CHEPINEANDO

Se hace popular la palabra en la ciudad: “Chepineando” y es como un sello particular que se el adjudica a uno de los mas grandes cultores de la música cubana nacido en esta ciudad el 12 de noviembre de 1907: Electo Rosell Horruitiner, de todos conocidos como Chepín.

Se le relaciona como verbo el decir “Chepineando” y va con con las personas que en masa llegan a bailar con su orquesta “Chepín-Choven” que hoy sigue viva y saludable en su repertorio gracias al inmenso músico  y político cubano Juan Almeida Bosque que no permitió su desintegración.

En algún momento la agrupación se nombró “Chepín-Choven”  perpetuando así la modestia y desinterés personal de fama y gloria de este santiaguero que reconoce en el maestro y pianista Bernardo Chauvin Villalón (Choven) sus cualidades artísticas que lo hacen merecedor de su nombre en la titularidad de la gran Jazz Band.
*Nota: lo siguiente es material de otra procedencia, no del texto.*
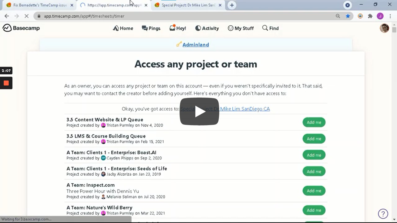Screen dimensions: 397x223
Task: Open the Home navigation item
Action: (x=123, y=28)
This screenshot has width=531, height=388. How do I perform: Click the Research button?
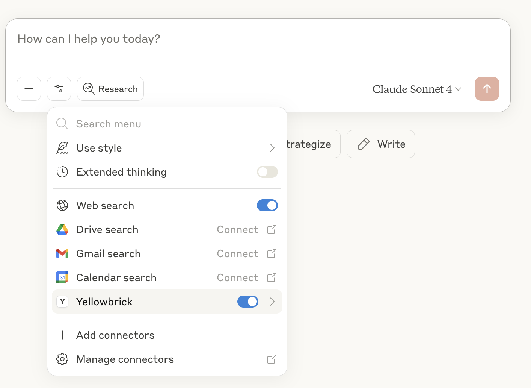[110, 89]
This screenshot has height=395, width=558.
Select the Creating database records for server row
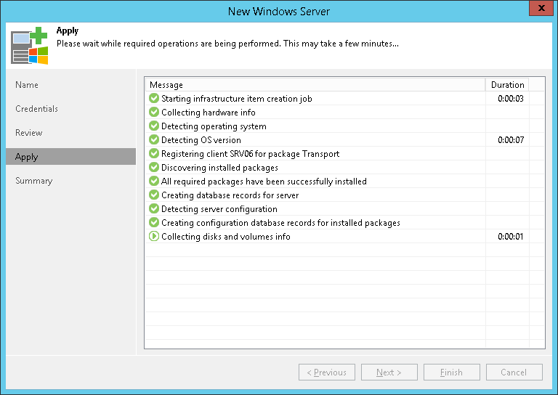(230, 195)
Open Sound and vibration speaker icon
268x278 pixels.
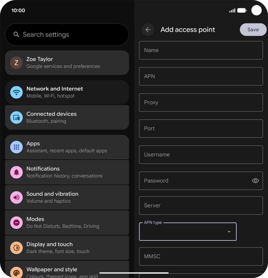click(17, 197)
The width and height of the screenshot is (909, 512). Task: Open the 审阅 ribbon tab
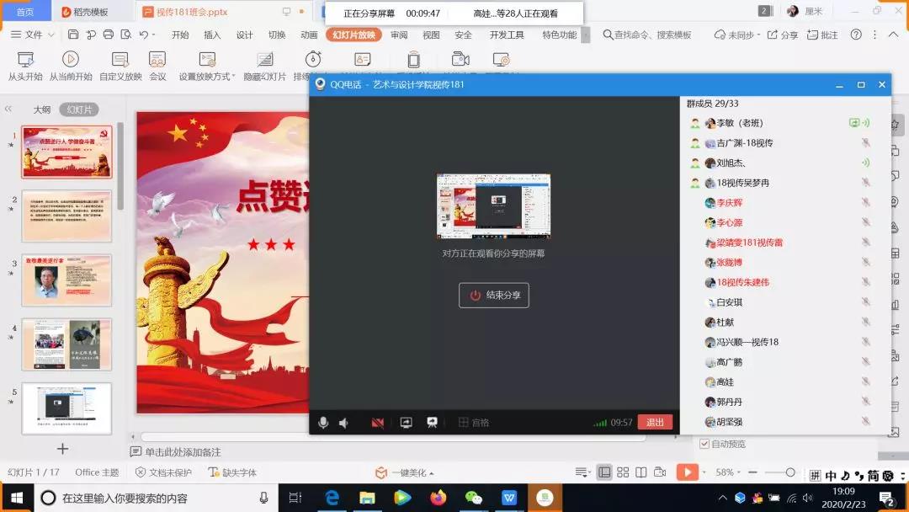point(399,35)
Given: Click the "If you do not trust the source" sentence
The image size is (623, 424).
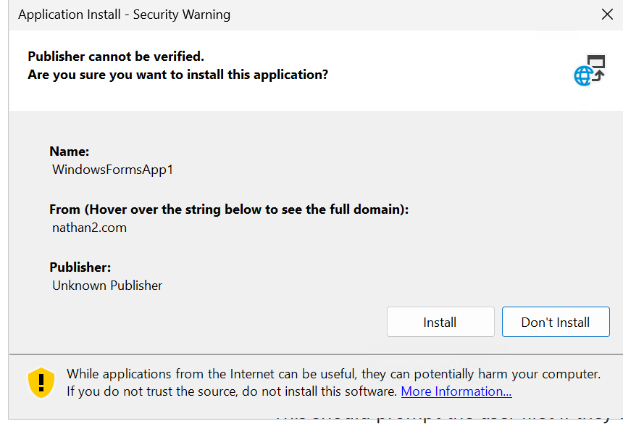Looking at the screenshot, I should pyautogui.click(x=232, y=391).
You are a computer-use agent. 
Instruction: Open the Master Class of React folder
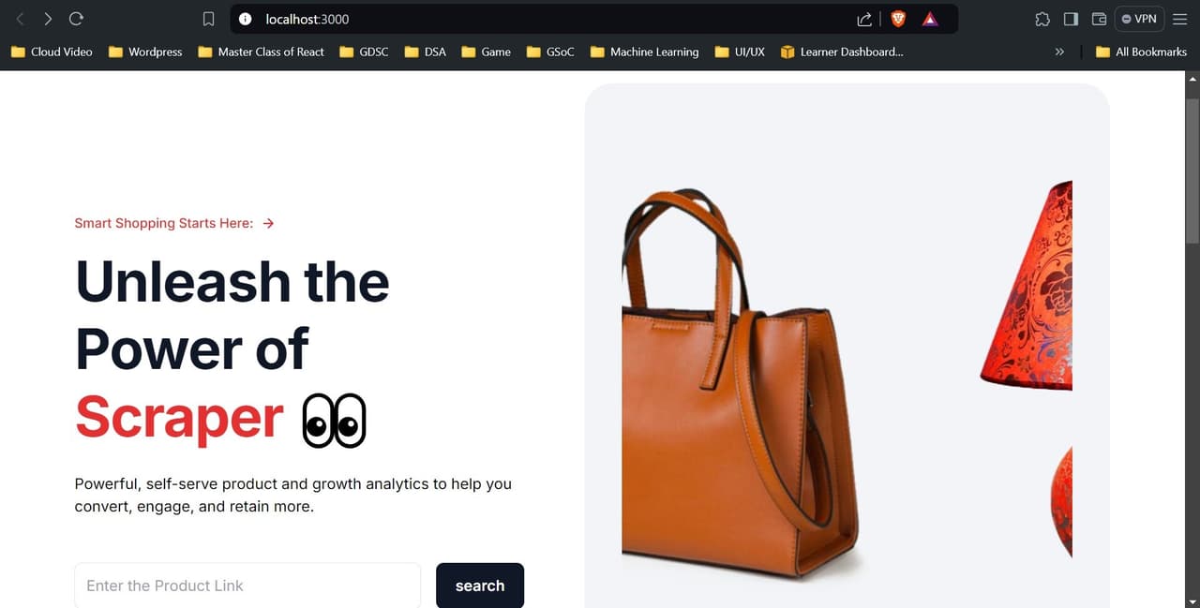click(x=261, y=52)
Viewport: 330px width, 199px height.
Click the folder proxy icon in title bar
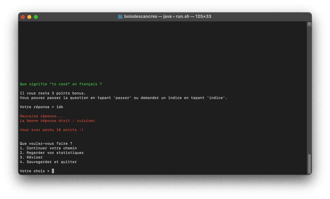(x=120, y=17)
El maestro Electo Rosell Horruitiner nacido en cuna de músicos, da sus primeros pasos de la mano de su padre el guitarrista José Rosell  aunque son los maestros Ramón Figueroa y Angel Castilla quienes lo adiestran en el pequeño y clásico instrumentos de las 4 cuerdas: El violín.

Pero vayamos a los inicios:

La historia musical de Electo Rosell Horruitiner comienza en el portentoso cine teatro Aguilera destruido por un inexplicable incendio inicia su carrera como músico, luego con la entrada de ciento de artistas nacionales y  mundiales a a Santiago de Cuba, hace amistad con el comediante Carlos Pous y junto a su compañía viaja a Santo Domingo, Puerto Rico, Venezuela y Panamá         

Se cuenta que en 1930 Electo Rosell «Chepín» que ya tocaba el violín magistralmente, conforma un dúo con el pianista Bernardo Chauvin Villalón (conocido artísticamente como Chovén) luego ambos amigos agrupan a otros músicos para formar la orquesta “Siete Ases”

Rápidamente la pequeña agrupación evolucionó a un formato de septeto denominándose «Oriente Jazz»  la que desde el 24 de junio 1932 se bautiza como “Los chicos de «Chepín Chovén” para estar a tono con la época:  «Chepín Chovén and his boys» ahora con un formato creciente de jazz band.

Fue la emisora CMKW,  en aquellos momentos matriz de la Cadena Oriental de radio, la que le abre un espacio vitalicio a la orquesta, tiempo radial que  acaparaba la audiencia casi general de los oyentes y que  salia al aire a las 11 de la mañana llamándose  “El programa de las peticiones” patrocinado por los cigarros Edén, presentando a la orquesta Chepín Chovén y que también animaba Antonio Pera,  locutor que los presentaba como “Orquesta Chepín Chovén”. La orquesta estaba compuesta por contrabajo, violín, trompeta, piano, dos saxos altos y percusión cubana.

Por la orquesta “Chepin Choven”, desfilaron cantantes como Isidro Correa, Roberto Nápoles y el célebre Ibrahim Ferrer quien inmortalizara el popular tema “El platanal de Bartolo”.

Bajando la calle San Basilio rumbo a la bahía, entre las calles clarín y reloj  a la mano  izquierda está la que fue su morada cuando se produce su muerte el primero de abril de 1984, la fachada marcada con una gran clave de sol y ese aliento a músicos que también perpetúan sus hijos y sus nietos, hoy a cargo de la orquesta.

Sin embargo la gran casa del artista fue su ciudad Santiaguera por la que no da cinco pasos sin que alguien lo detuviera a darle la mano y mirar hacia arriba por lo alto de su estatura, para encontrarse con la sonrisa franca y campechana que nunca lo abandonó

Parecía que su gran hobby era bajar la calle Enramadas cada mañana y así se le veía con una andar de parsimonia, lento y elegante. Ahora pienso que su paso tenia música y que ya desde entonces nuestro “Chepín” caminaba Chepineando.